A zamiast szukac planety dla siebie nie lepiej znaleźć planete dla grupy ludzi (czytaj tusk i spółka) z biletem od spoleczenstwa w jedna strone. na takim tytanie tusk mysle spokojnie spelnil by swoje mazenie podatku 100% i destrukcji totalnej
Czytałem już parę lat temu o tym. Jednak w artykule było opisane że jednym z wielu problemów jest dotarcie na samego Tytana co jest bardzo długie i na dzisiejszą technologie nie możliwe ponieważ statek musiałby być ogromny by pomieścić tyle tlenu by wystarczyło całej załodze obsługującej sprzęt na te 7 lat.
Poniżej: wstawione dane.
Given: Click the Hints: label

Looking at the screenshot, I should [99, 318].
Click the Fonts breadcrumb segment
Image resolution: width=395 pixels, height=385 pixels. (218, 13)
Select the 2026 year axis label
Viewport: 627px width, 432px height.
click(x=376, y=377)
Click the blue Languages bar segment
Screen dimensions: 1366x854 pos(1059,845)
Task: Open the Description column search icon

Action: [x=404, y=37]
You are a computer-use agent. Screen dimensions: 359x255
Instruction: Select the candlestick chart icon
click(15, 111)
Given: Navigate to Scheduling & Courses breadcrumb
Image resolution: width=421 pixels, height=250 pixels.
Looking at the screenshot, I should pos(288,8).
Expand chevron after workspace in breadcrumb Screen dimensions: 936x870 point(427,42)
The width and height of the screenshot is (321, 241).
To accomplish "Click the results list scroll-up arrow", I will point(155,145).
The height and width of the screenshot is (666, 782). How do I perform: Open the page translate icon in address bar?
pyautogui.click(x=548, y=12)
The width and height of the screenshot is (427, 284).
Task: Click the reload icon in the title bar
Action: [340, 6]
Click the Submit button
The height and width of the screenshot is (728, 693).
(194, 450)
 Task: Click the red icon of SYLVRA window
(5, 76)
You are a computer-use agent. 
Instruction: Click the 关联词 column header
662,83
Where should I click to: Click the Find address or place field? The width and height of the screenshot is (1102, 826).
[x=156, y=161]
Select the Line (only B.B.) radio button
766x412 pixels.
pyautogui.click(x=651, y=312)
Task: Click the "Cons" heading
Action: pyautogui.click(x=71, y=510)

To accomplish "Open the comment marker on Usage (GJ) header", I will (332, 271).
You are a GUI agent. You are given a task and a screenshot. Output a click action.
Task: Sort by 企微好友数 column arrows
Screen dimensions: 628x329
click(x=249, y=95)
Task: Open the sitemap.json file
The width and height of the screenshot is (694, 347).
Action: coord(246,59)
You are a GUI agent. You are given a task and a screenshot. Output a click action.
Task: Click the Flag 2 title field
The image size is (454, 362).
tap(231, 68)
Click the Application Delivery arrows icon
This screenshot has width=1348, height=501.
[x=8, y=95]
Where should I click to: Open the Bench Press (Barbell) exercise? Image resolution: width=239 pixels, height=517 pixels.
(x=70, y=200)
+ Ten środek który jest wodny jest ( o ile dobrze pamiętam) 200km pod powierzchnią ziemi. Nawet na naszej planecie taki odwiert jest niemożliwy a tym bardziej na obcej planecie.
Lecz nie należy się martwić bo według przewidywań dotarcie na tytana i dokonanie takich odwiertów będzie możliwe już koło 2045 roku. Myślę że dożyjemy jeszcze tego
Lecz nie należy się martwić bo według przewidywań dotarcie na tytana i dokonanie takich odwiertów będzie możliwe już koło 2045 roku. Myślę że dożyjemy jeszcze tego
Za 30 lat? Raczej za 130. W latach '70 przewidywano, że w ciągu 30 lat skolonizujemy Księżyc i Marsa oraz staniemy na Markurym i Wenus. Jak widać, kompletnie nic z tego nie wyszło.